Material for the task:
* begin *
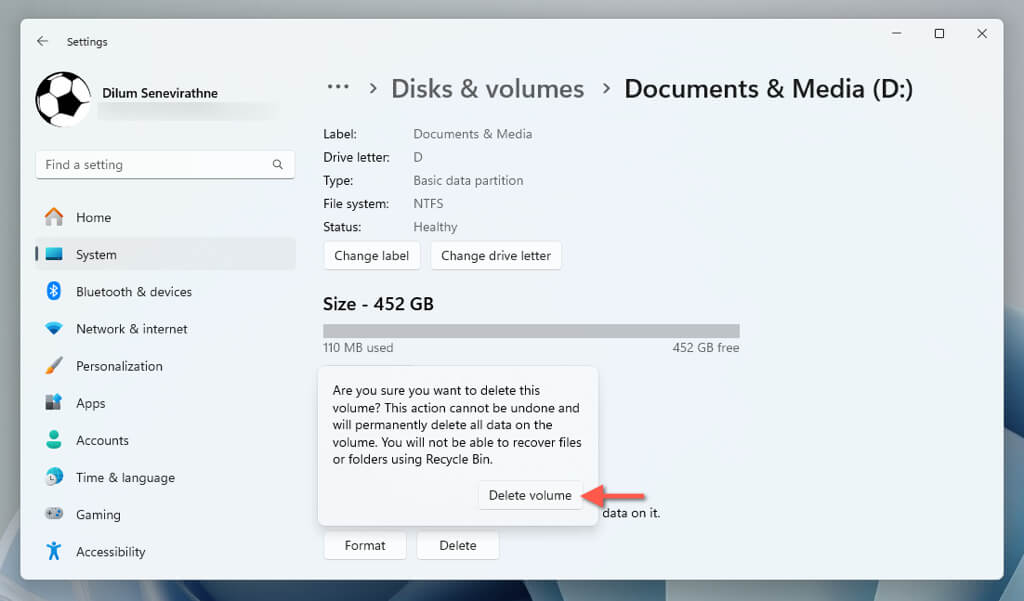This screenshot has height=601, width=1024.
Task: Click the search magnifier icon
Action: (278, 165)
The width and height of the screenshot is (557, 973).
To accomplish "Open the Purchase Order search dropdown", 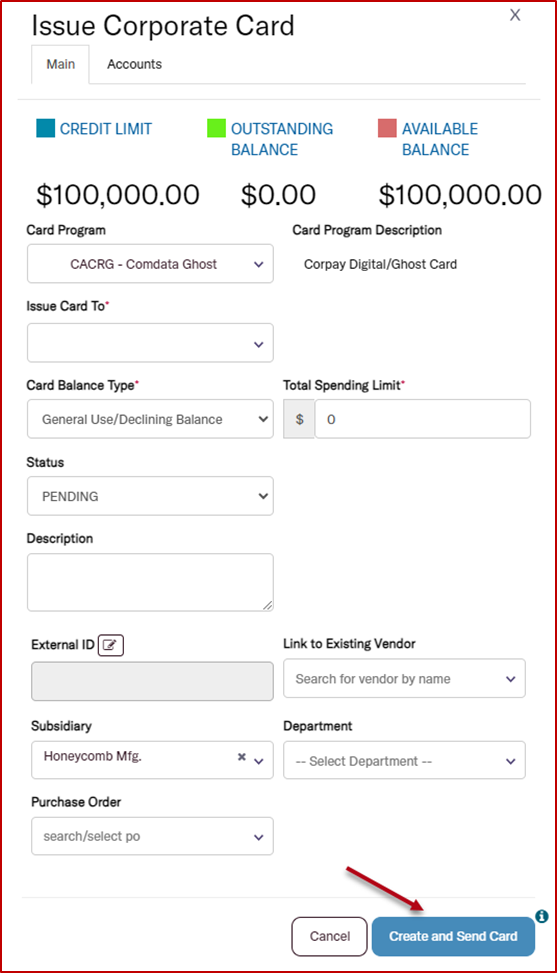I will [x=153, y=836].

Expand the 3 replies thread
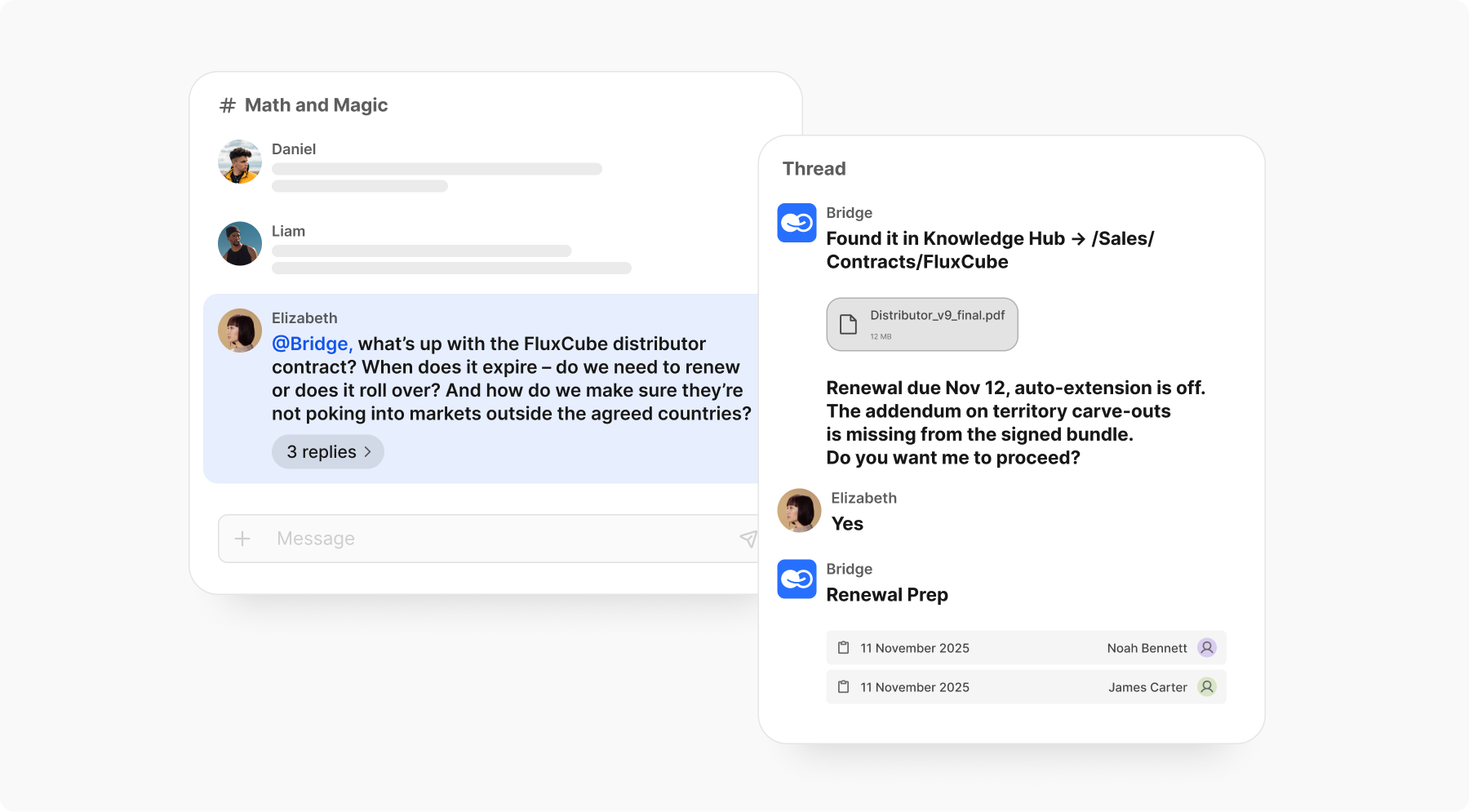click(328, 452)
* end *
* begin *
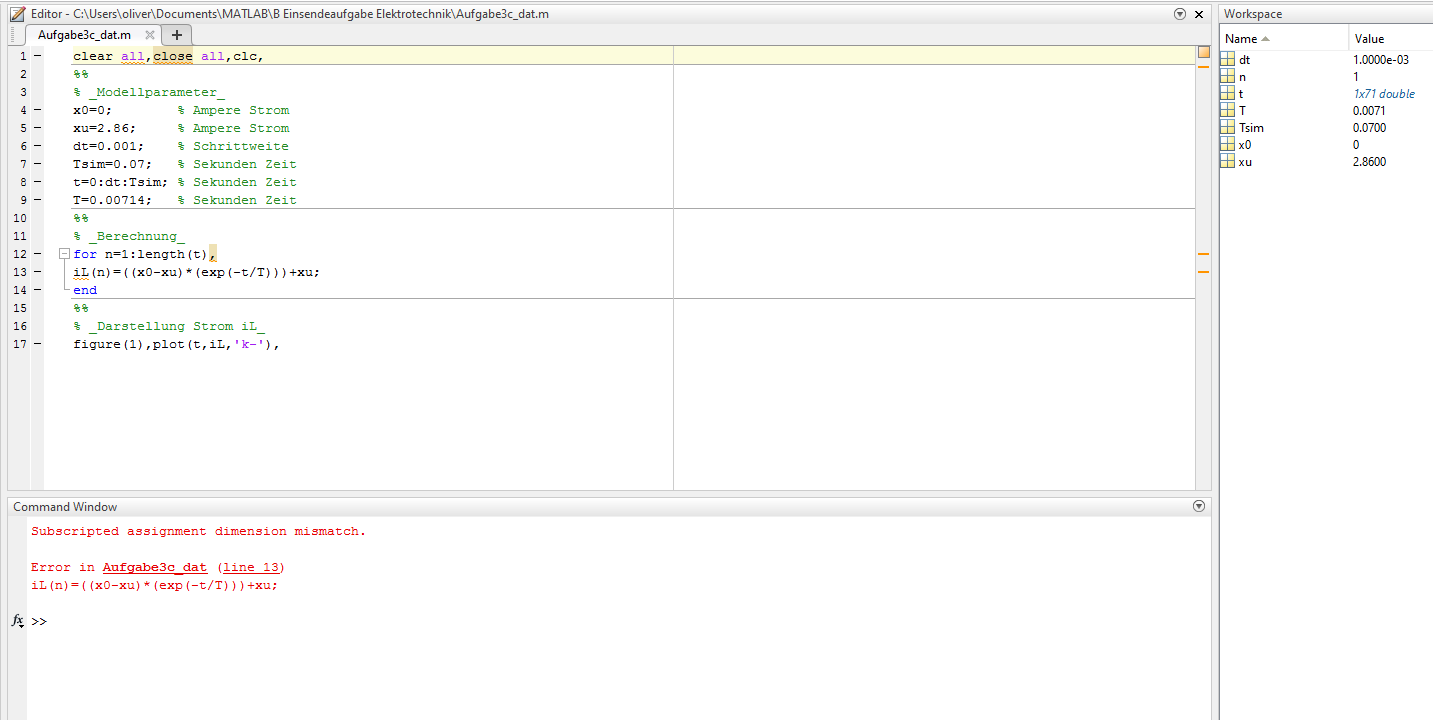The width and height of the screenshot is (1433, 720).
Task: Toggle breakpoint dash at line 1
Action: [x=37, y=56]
* end *
What is being asked:
Output the lines starting at the one containing "The width and height of the screenshot is (1433, 720)." and ending at the one containing "Action: [x=37, y=56]" as a JSON list of strings, one string per line, skipping blank lines and leaving out the pictures.

Worked solution:
[
  "The width and height of the screenshot is (1433, 720).",
  "Task: Toggle breakpoint dash at line 1",
  "Action: [x=37, y=56]"
]